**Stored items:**
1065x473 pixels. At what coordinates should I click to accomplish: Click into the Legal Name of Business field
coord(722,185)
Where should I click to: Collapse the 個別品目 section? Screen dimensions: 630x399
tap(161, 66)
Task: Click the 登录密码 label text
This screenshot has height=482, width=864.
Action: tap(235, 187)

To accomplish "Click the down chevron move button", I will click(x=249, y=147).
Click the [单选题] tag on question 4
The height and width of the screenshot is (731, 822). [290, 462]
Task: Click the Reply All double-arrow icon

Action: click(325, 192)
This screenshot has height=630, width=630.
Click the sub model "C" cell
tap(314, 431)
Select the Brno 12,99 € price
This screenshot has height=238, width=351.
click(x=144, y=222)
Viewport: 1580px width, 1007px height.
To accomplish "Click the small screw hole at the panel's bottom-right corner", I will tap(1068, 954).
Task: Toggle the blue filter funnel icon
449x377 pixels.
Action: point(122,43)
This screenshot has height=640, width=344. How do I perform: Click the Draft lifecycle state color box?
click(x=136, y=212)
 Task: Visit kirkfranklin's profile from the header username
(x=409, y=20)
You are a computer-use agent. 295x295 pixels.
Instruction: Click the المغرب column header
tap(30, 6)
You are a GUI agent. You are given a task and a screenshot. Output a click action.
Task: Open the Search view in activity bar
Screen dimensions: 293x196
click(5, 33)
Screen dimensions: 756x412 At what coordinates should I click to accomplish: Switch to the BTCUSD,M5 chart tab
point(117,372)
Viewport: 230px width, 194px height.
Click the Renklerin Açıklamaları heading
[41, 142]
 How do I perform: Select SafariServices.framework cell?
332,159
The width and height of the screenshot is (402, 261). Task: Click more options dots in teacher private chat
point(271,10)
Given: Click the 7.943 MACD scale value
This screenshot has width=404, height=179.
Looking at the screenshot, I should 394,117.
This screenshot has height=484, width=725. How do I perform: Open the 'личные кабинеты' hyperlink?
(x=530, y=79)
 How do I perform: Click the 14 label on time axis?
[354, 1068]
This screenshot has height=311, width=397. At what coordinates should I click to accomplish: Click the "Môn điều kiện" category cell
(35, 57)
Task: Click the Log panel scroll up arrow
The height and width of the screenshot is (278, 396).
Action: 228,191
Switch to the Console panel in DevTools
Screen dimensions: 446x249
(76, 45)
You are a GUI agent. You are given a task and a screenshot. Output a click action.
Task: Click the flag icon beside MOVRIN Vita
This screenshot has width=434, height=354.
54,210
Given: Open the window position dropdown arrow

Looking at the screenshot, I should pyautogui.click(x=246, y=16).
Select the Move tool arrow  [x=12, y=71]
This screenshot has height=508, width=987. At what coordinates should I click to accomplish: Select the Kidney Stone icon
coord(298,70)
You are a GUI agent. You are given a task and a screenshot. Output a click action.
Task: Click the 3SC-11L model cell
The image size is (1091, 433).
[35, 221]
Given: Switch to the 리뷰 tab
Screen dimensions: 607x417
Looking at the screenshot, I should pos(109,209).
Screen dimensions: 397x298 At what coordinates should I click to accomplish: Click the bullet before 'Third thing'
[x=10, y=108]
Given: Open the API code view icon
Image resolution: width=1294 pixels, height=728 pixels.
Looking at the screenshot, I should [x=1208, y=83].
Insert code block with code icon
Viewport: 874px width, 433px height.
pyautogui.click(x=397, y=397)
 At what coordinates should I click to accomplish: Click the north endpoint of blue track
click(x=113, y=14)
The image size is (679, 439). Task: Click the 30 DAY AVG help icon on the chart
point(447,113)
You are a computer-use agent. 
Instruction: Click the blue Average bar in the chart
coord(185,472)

**Activity:** Filter the data, keeping only the lines that contain "computer".

**Solution to this task:**
You are a computer-use agent. 295x295 pixels.
You are a computer-use agent. 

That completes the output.